:: What the exercise asks ::
For the material below, return exactly the lines starting at the line containing "Task: Click the" and ending at the line containing "The height and", both ends included, and no others.

:: Information supplied ::
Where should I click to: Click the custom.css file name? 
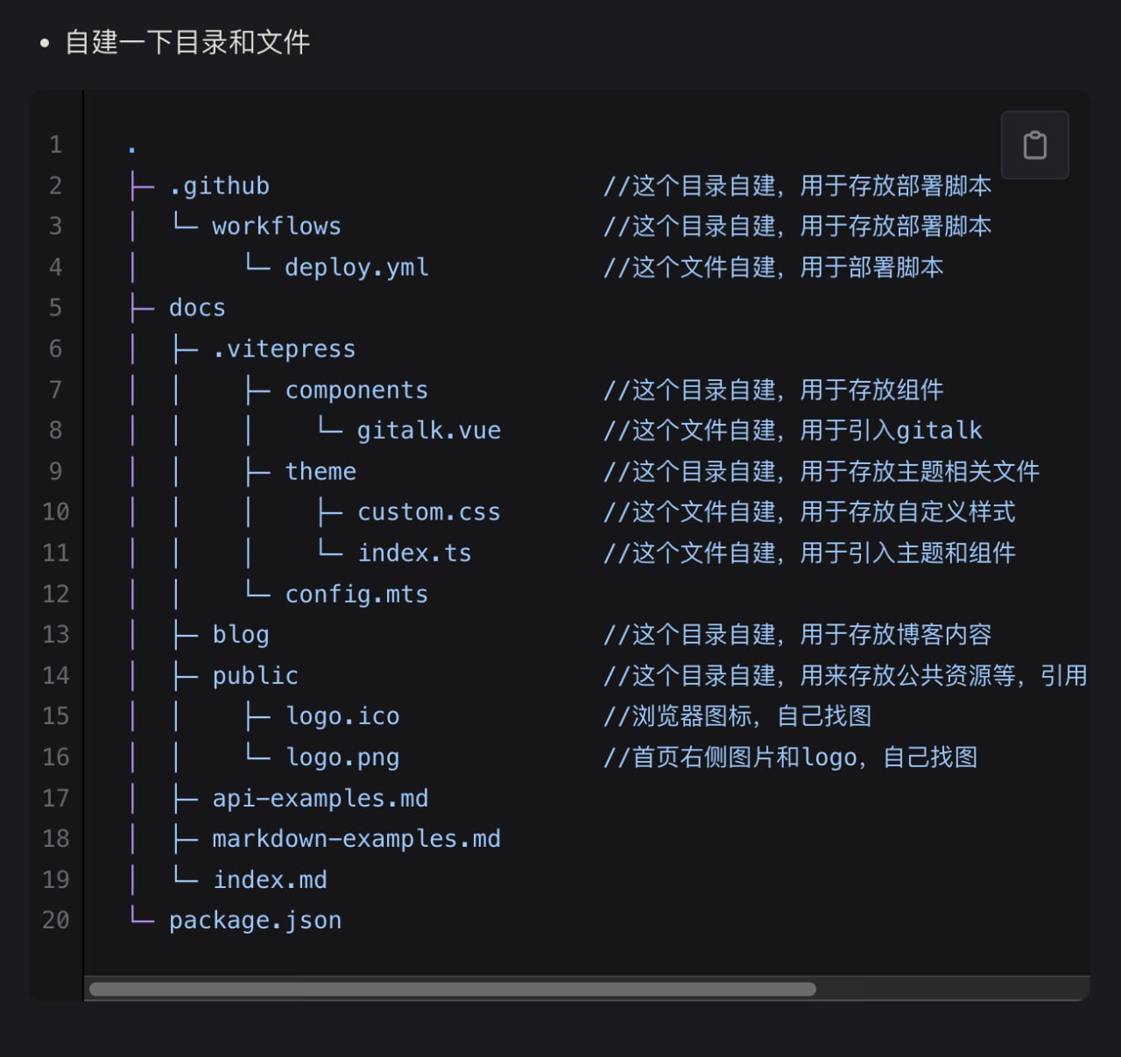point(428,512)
---
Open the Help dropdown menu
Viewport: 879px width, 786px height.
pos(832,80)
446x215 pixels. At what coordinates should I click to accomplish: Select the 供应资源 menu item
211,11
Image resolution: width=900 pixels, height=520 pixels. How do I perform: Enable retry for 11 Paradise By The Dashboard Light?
...
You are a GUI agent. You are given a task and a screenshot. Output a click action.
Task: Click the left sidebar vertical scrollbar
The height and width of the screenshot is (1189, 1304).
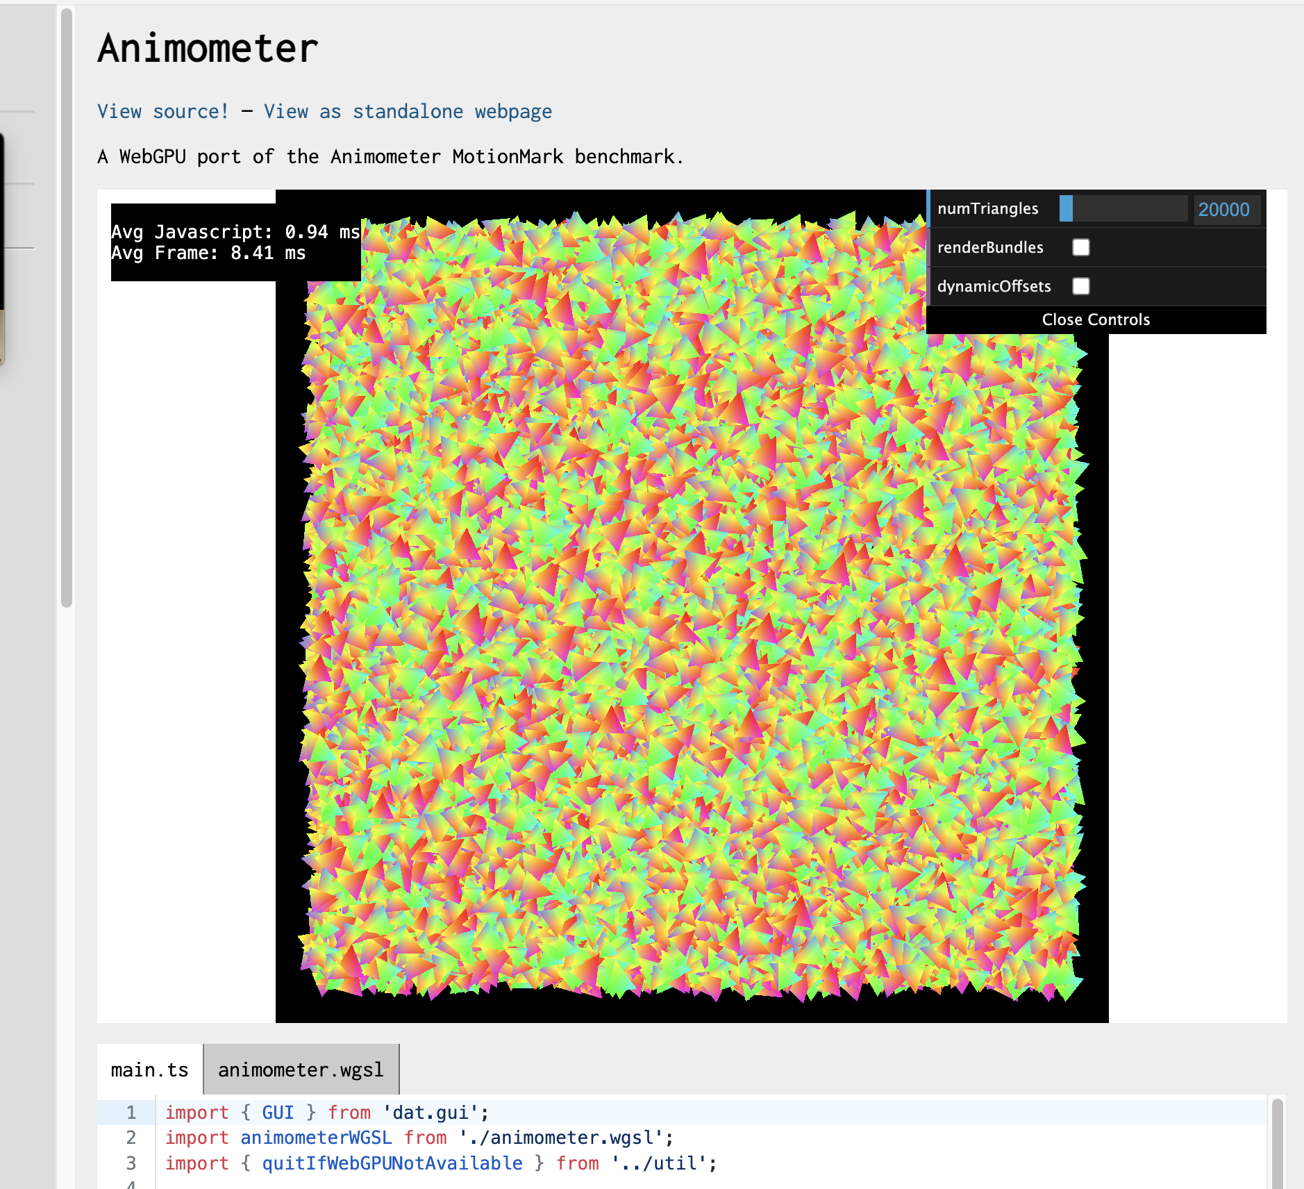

:: Exercise solution ::
Task: Click the left sidebar vertical scrollbar
The height and width of the screenshot is (1189, 1304).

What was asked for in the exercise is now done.